# Document section:
━━━━━━━━━━━━━━━━━━━━

At a glance

We have data!

I was given access to the newly purchased Nationwide Readmissions Database (NRD) datasets this weekend, so much of this weekend has been spent downloading these massive files, and sorting through them much in the same way I went through the NIS datasets in order to import them into MonetDB for easy querying.

Thankfully, the NRD datasets are very structurally similar to the NIS, so the process we used on the NIS datasets should be fairly simple to modify to work with the NRD. However, setting up the tables definitions, CSV headers, and data types is still a time consuming process but it cannot be skipped.

The Nationwide Readmissions Database (NRD)

The NRD is similar to the Nationwide Inpatient Sample, but it has the additional feature of tracking patients readmissions within a calendar year.

I have received NRD datasets for years 2010-2013 and 2015. I still need to get the 2014 dataset, but with these, I can begin setting up my database.

Like the NIS, the NRD comes in CSV files. Unlike the NIS, the diagnoses and procedures, severity, and hospital information are all stored in separate files and linked by keys. We could create separate tables linked by foreign keys, but since MonetDB is a column store database, it is actually fine to denormalize and add more columns. The database will still be just as efficient, as long as we’re not performing a SELECT *.

The only issue is in 2015, the diagnoses and procedures files changed in the fourth quarter. So we will need to keep track of these new columns, which will be blank for everything up to 2015 Q4. This is a bit of a hassle and future queries will need to take this disparity into account.

Creating the NRD table

Using the SAS Load Script provided by AHRQ, we can get some datatype definitions and use that to generate the table creation SQL. I have never used SAS, but inspecting the import script, it seems they have defined some type of enum or map datatypes to handle the “missing data” entries. There is also a “length” definition for each data element. But this length is counting the enum translation, not the raw data. Therefore, we must take the maximum length of the enum keys and the length definition and use that for our VARCHAR length (nearly everything is a VARCHAR to start with because of the missing data fields).

━━━━━━━━━━━━━━━━━━━━

# Instructions to follow:
Return everything in the Nationwide Readmissions Database write-up from "Thankfully, the NRD" down to "a calendar year.", copied word for word.

# Material shown:
━━━━━━━━━━━━━━━━━━━━

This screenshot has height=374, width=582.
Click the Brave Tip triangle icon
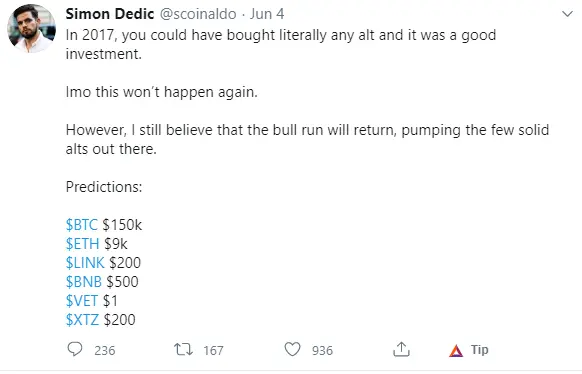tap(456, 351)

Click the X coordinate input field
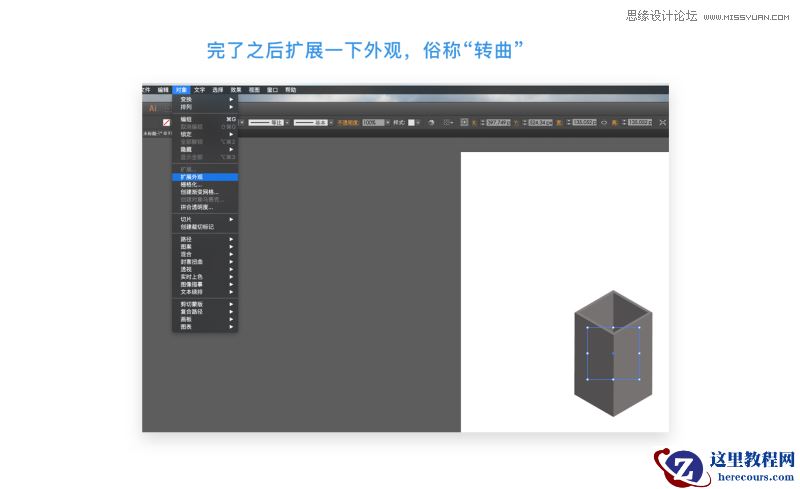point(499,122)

━━━━━━━━━━━━━━━━━━━━

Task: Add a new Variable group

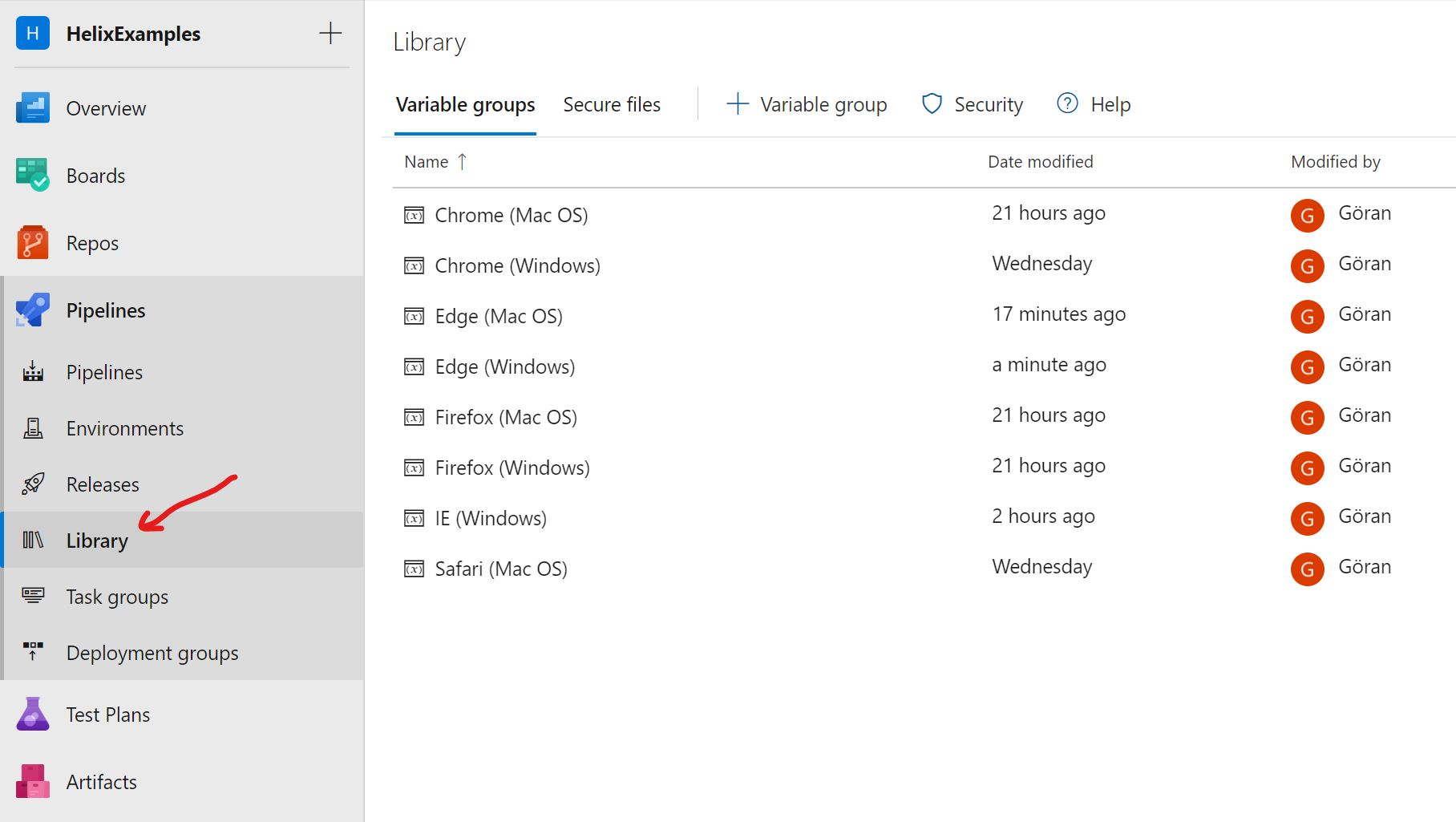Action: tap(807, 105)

━━━━━━━━━━━━━━━━━━━━

# Your solution:
Thankfully, the NRD datasets are very structurally similar to the NIS, so the process we used on the NIS datasets should be fairly simple to modify to work with the NRD. However, setting up the tables definitions, CSV headers, and data types is still a time consuming process but it cannot be skipped.

The Nationwide Readmissions Database (NRD)

The NRD is similar to the Nationwide Inpatient Sample, but it has the additional feature of tracking patients readmissions within a calendar year.